Home Office Minister Damian Green made clear that the decision to exempt those earning more than 150,000 pounds a year from the annual limit was intended to make it as business-friendly as possible and to dispel claims that Britain was not open for business.
"This shake up is part of the government's new annual limit on non-EU workers, which will take effect on April 6," the British Home Ministry said.
The David Cameron government last year had announced a permanent immigration quota intended to slash the number of non-EU nationals permitted to work in the country to around 20,700.
Under the new system, employers will have to apply for a Certificate of Sponsorship from the UK Border Agency for a specific post if they wish to bring someone to the UK.
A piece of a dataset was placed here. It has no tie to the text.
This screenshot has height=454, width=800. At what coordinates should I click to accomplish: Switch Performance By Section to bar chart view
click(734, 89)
Green said: "Britain needs to attract the brightest and the best to fill jobs gaps but this should never be at the expense of workers already in London.
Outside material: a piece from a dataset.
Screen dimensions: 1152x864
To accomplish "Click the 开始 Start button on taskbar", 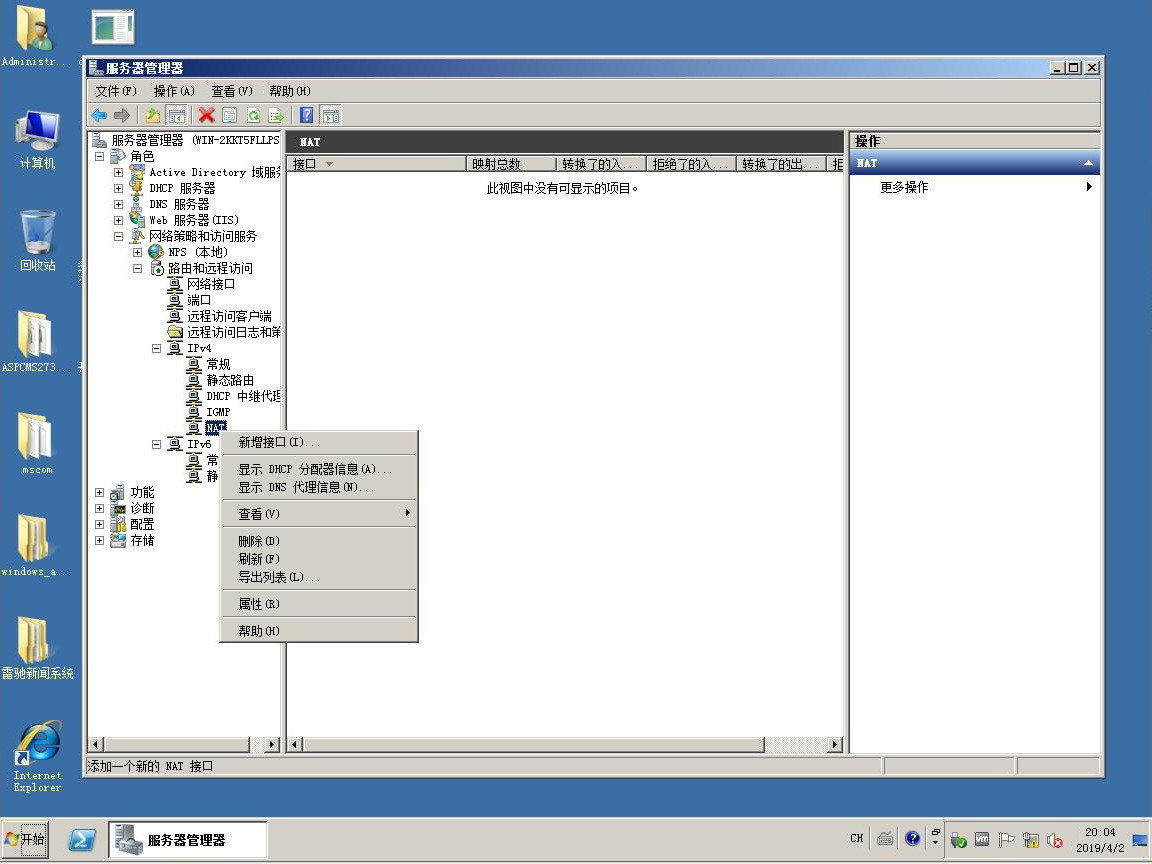I will click(25, 839).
"We have worked closely with businesses while designing this system, and made it clear employers should look first to people who are out of work and who are already in this country.
"And those that do come here to work must know that we intend to make the route to settlement
tougher. It can not be right that people coming to fill temporary skills gaps have open access to permanent settlement."
The annual limit of 20,700 COS will be divided into 12 monthly allocations. Due to the likely demand in the first month, 4,200 COS will be made available in April.
After that the limit will be set at 1,500 places per month. Any places that are unused each month will be rolled over to the following month.
In the event that the monthly allocation is over subscribed, COS applications will be ranked using a points system designed to favour jobs on the shortage occupation list, scientific researchers and those with a higher salary.
Once a COS has then been granted to an employer it must be assigned to the prospective employee within three months.
Workers from outside the EU who want to come to Britain will need to have a graduate level job, speak an intermediate level of English, and meet specific salary and employment requirements.
Green said Britain will benefit from migration provided it is controlled and directed towards improving our economy.
"I am not seeking zero or negative net migration. Our aim is to reduce the level of migration down to the levels of the 1990s -- tens of thousands each year, not hundreds of thousands," Green said.
These changes will be made by way of amending the 'Immigration rules' before April 6, he added.